Z Madagaskaru do Chile
W dłoni ściska krzyż misyjny. Jego ciemne oczy z życzliwością patrzą na otaczających go ludzi. Pięć lat temu mieszkał w seminarium i zaczął realizować marzenie o tym, aby zostać salezjaninem. Joan José pochodzi z Madagaskaru i jedzie na misje do Chile. Gdy uśmiecha się do ks. Tomasza Łukaszuka, jednego z byłych wykładowców, unosi się pieprzyk na jego prawym policzku. Joan i ks. Tomasz spotkali się w Turynie na 149 posłaniu misyjnym salezjanów.
– Moje powołanie dojrzewało w szkole katolickiej. Gdy spotkałem salezjanów postanowiłem, że kiedyś będę jednym z nich. Widziałem ich pracę w Betafo. Przyglądałem się im. Poznawałem. Przeczytałem książkę o św. Dominiku Savio. Tak się wszystko zaczęło.
Joan będzie kontynuował praktyki salezjańskie w Chile. Tam będzie zajmował się dziećmi i młodzieżą. Chce nieść pomoc, bo kiedyś sam ją otrzymał.

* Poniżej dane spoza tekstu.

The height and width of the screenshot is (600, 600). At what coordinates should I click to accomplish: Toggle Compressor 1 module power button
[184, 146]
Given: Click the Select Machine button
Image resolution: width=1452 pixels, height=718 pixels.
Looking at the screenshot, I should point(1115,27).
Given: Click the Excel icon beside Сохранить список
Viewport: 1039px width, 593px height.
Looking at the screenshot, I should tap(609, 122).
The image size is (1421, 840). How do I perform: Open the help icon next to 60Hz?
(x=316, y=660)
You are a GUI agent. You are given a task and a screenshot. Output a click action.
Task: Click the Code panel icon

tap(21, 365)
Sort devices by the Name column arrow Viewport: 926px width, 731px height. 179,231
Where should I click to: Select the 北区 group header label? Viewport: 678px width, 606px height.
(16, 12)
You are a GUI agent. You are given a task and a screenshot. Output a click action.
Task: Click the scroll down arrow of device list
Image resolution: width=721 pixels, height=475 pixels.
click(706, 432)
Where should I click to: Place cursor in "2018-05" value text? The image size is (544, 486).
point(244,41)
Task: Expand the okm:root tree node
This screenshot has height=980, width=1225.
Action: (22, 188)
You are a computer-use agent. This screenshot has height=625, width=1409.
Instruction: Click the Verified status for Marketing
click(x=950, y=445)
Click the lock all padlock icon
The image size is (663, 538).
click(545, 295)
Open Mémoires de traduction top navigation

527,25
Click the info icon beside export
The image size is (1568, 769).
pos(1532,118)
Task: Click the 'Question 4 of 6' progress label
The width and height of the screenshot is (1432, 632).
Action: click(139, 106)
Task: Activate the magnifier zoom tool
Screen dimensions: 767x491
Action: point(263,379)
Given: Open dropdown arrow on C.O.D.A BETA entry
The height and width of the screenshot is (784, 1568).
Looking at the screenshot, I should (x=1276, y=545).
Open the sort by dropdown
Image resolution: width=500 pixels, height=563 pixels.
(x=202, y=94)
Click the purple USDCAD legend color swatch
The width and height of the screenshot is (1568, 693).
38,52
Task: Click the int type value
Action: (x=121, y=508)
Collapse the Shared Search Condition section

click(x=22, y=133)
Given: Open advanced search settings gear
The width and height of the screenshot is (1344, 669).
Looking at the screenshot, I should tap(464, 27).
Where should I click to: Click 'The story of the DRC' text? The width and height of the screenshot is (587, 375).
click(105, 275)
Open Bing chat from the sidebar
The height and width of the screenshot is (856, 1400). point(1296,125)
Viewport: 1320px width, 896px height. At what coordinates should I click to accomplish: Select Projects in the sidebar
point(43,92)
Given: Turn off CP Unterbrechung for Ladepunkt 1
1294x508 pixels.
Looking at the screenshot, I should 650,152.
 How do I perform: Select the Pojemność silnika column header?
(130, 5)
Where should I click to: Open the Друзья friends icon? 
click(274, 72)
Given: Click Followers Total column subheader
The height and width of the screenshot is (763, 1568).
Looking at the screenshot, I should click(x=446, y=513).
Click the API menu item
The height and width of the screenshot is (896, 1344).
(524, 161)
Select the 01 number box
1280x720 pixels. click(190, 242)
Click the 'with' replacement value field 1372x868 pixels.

– Kiedy moja mama zachorowała, w domu zaczęło brakować pieniędzy. Mam czworo rodzeństwa, nie mieliśmy jak opłacić szkoły. Pomogli mi ludzie dobrej woli. Ja i moi bracia mogliśmy dokończyć naukę w liceum. Uzyskaliśmy pomoc w ramach programu Adopcji na Odległość, mieliśmy opłacone czesne i część posiłków.
Dobry przykład
Krzyż misyjny otrzymał również Benoit Kufika. Pochodzi z DR Konga, jest piąty z dziesięciorga rodzeństwa. Pierwsze śluby złożył w 2016 roku. W wyborze drogi i podjęcia wyzwania misyjnego pomogła mu obserwacja innych:
– Moje powołanie misyjne zrodziło się dzięki misjonarzom, którzy przybyli do mojego kraju. Obserwowałem to co robią, jak angażują się w pracę, głoszenie Słowa Bożego. Przyciągnęło mnie świadectwo ich życia. Na początku pojawiło się powołanie salezjańskie, czyli pragnienie pracy z dziećmi i młodzieżą. W nowicjacie zrozumiałem, że charyzmat salezjański nie ogranicza się do mojego kraju. Mogę nieść Chrystusa i realizować powołanie w innych częściach świata.
W Tygodniu Misyjnym prowadzimy akcję „Twoja pomoc – moja przyszłość”. Chcemy wspierać młodych salezjanów w ich pracy duszpasterskiej. Historia kleryka Joan’a i Benoit’a to owoc Waszej pomocy i pracy misjonarzy. Otrzymane wsparcie przekażą dalej. Nie tylko w swojej lokalnej społeczności czy kraju, ale także decydując się na wyjazd do innych krajów misyjnych.